Si les clubs étaient composés uniquement d'étudiantes dans les années 2000, ils se sont peu à peu ouverts aux jeunes hommes. "L'éducation est l'affaire de tous", justifie Anastasie Tewa. Ainsi, des étudiants ont pu donner des cours de soutien scolaire à des lycéennes. A l'instar de Rodrigues Djamadjibeye, spécialiste des relations économiques internationales, qui a intégré le club "Tu seme" (du swahili, "exprimons-nous"), le premier club mixte de la capitale tchadienne créé en collaboration avec le lycée Felix Éboué.
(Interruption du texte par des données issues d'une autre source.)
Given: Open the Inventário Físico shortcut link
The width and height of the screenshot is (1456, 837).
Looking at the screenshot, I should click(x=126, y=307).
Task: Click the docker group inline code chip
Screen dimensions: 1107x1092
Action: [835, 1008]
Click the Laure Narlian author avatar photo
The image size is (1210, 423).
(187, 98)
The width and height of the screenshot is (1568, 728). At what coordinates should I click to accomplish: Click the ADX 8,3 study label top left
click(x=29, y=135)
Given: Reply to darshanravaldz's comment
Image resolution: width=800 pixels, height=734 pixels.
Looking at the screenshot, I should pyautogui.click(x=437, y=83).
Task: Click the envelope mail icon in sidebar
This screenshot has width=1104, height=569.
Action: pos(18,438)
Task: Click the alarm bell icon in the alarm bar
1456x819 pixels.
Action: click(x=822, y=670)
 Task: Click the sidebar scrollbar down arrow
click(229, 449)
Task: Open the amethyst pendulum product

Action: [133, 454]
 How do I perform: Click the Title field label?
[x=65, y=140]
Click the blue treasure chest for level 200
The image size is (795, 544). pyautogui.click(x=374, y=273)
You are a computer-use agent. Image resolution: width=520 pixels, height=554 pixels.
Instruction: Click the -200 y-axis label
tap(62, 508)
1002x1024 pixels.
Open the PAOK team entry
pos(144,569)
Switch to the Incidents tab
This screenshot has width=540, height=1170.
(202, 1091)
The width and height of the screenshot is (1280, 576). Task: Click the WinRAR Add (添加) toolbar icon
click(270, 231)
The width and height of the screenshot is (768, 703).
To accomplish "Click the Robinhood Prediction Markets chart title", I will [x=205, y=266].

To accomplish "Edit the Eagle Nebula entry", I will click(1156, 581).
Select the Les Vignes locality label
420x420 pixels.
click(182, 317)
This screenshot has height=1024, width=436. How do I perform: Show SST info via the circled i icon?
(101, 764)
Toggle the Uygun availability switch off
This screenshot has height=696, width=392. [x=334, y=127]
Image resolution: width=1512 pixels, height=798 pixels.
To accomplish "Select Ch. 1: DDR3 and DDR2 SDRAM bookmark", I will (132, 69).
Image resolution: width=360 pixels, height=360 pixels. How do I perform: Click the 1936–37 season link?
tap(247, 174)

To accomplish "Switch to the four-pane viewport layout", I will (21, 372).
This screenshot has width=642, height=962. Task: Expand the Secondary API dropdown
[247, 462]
"J'ai coaché Eliane pendant trois ans, de sa classe de seconde à l'obtention de son baccalauréat", explique-t-il. Ainsi, lorsque l'adolescente avait des difficultés en mathématiques ou en physique et chimie, ils se rencontraient à la bibliothèque pour effectuer des exercices pendant deux heures. "Elle a obtenu la note de 18 à son premier devoir de statistiques. J'étais extrêmement content. Maintenant, je suis encore plus fier de savoir qu'elle est étudiante en troisième année de pharmacie à Moundou", se glorifie Rodrigue. Contactée par téléphone, Eliane évoque avec enthousiasme les conseils de son tuteur : "Sans sa patience et ses explications, je ne sais pas si je serais à l'université aujourd'hui. Je n'aurais pas pu avoir ce soutien à la maison car aucun de mes parents n'a même étudié jusqu'au collège."
Le programme de Fawe a permis d'améliorer l'accès à l'école de plus de 234 filles issues d'un milieu défavorisé au Tchad. "En dehors des clubs, les jeunes filles membres des clubs ont aussi perçu des bourses. L’organisation a payé les frais d'inscription à l'école et à la bibliothèque, les cahiers et les uniformes, mais aussi des protections hygiéniques et du savon", détaille Anastasie Tewa, coordinatrice Fawe au Tchad. Une petite contribution dans un pays où l'éducation des filles et des jeunes femmes reste un défi majeur. Le Tchad fait figure de mauvais élève sur le continent : ce sont en effet près de 57 % des filles âgées de 6 à 15 ans qui sont toujours privées de scolarisation selon les dernières données de l'Unesco.
"Il y a des problèmes financiers pour les familles, mais aussi des freins culturels dans notre société. Les parents se disent qu'une fille est faite pour aller en mariage et fonder un foyer. Pour eux, l'école représente un investissement perdu, à l'inverse des garçons qui vont pouvoir en faire bénéficier la famille", analyse Thérèse Solkam Koumninga présidente de l'antenne FAWE au Tchad. Et de compléter : "Beaucoup de parents ont maintenant compris l'importance de l'école. Malheureusement, beaucoup de filles n'atteignent pas encore la fin de leurs scolarisation." Les mariages forcés et les grossesses précoces sont, selon la militante féministe, les deux principales causes à l'arrêt de la scolarisation des adolescentes.
Fort de ce constat, l'organisation panafricaine a réorienté sa lutte pour sensibiliser au maintien des filles à l'école. "Elles doivent pouvoir obtenir leur baccalauréat, ou bien une licence et pourquoi pas un doctorat. Car, éduquer une fille, c'est éduquer toute une nation", conclut Thérèse Solkam Koumninga, un brin optimiste.